Hundreds of friends and relatives decked out in baseball attire gathered Saturday afternoon at Liberty County High School’s baseball field to celebrate the life of Joe Watkins.
Watkins, 18, of Midway, died Nov. 26 from injuries he sustained in a car accident Nov. 18 on Isle of Wight Road.
Watkins, who had played baseball since he was 4 years old, was a standout pitcher for the Liberty County Panthers all four years of his high school career.
The Panthers’ baseball diamond, adorned with photos, jerseys and baseball memorabilia, served as a visual tribute to the young man. At home plate, Watkins’ name and No. 14 had been painted in the batter’s box, and a lone bat stood tall, casting a shadow toward the pitcher’s mound, where Watkins retired many batters.
Baseball players from Richmond Hill and Watkins’ travel team, Chain Baseball, stood next to former Panther players and some of Watkins’ relatives and closest friends.
Watkins, the son of Coastal Courier web editor Pat Watkins, was fondly remembered by family members and loved ones while his father; mother, Jan Williams; older brother, Richard Watkins; and members of the audience laughed at some of the memories that were shared and brushed away tears during other stories.
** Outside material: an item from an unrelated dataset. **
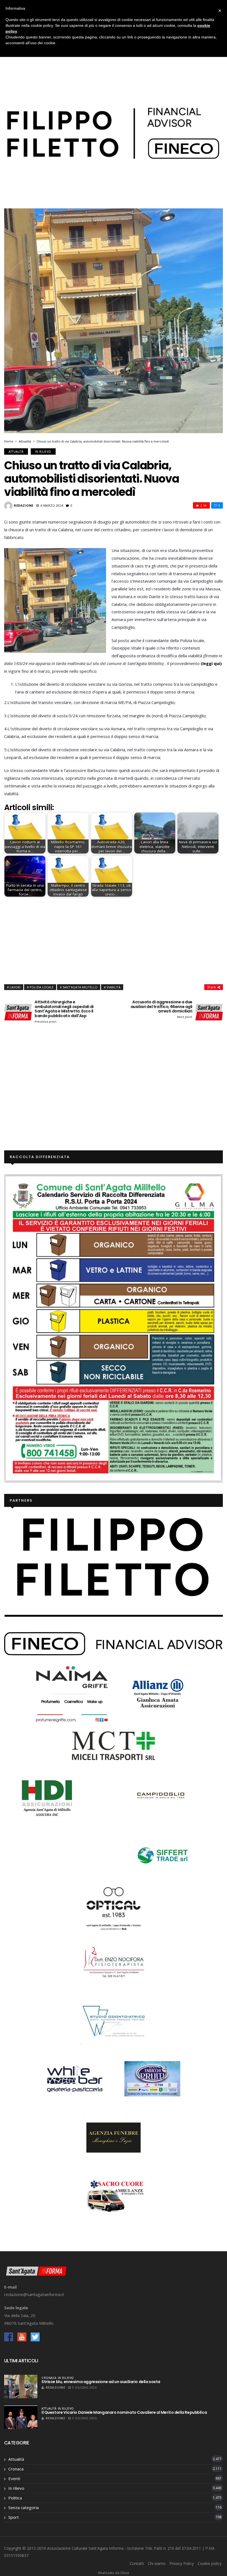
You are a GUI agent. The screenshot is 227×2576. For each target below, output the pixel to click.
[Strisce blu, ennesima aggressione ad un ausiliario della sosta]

Family friend Jeri Lynn Whitmore read an entry from Watkins’ classroom journal, dated Sept. 15, 2004.
“‘The question was, if I could change something about myself, what would I change and why?’” Watkins had written. “‘I think I wouldn’t want to change anything about myself. I’m very healthy, athletic and handsome … If I had anything to change about myself that would be weird because God put us on this earth to be like this. He or she just wants us to be the way we are and be the way we would grow up. I just don’t think I need to change.”’
“Joe loved everybody, and he had it right,” Whitmore said. “He was a sweet soul … smile when you think about Joe because he is smiling at us.”
Former Panther teammate Cody French read a letter on behalf of former Panther coach Steve Cotrell. It was Cotrell who recognized Watkins’ talent when he was an eighth-grader and eventually gave him varsity time as a freshman. In the letter, Cotrell said he still talks about Watkins and his abilities to younger players and he hopes one day, when his son first steps onto the pitcher’s mound, to tell him about Watkins.
Williams wiped away tears as Suzie Scherz read a poem Watkins’ had written to his mother when he was a little boy.
Another former Panther teammate, Austin Schultz, read a journal entry about Watkins’ thoughts on being a good friend.
“Even at a young age, Joe cared about friends … didn’t matter who you were, what you looked like or what you did, and he carried that message even when he was young. We all loved Joe … we are going to miss him, but he is going to live on through all of us.”
Craig Ward, who coached Watkins for many years, made the crowd laugh as he re-created a dance Watkins once performed for Ward’s son, Nathan Ward, after he hit a homerun.
“I’m going to do my best to act this out but mind you, I’m 49 years old,” he said. “Joe liked to celebrate what other teammates did on the field. On one occasion, my son hit a homerun and was rounding third base … all of a sudden, out of the corner of my eye … Joe runs to the batter’s box — and he is not demeaning the other team; he is celebrating Nathan’s homerun and sharing in the moment — well, he ran to the batter’s box and started doing something like this.” Ward jumped up and down, waved his hands in the air and spun around. “And, of course, the umpire wanted to get on my case about it.”
Watkins’ aunt, Lauri Watkins, led the group in prayer.
“Joe and Richard used to tease me about being strict and religious, and he may not have known it then, but he knows it now … Joe is full of Christ’s love and is smiling down on all of us.”
The service ended with a reception at Midway Methodist Church.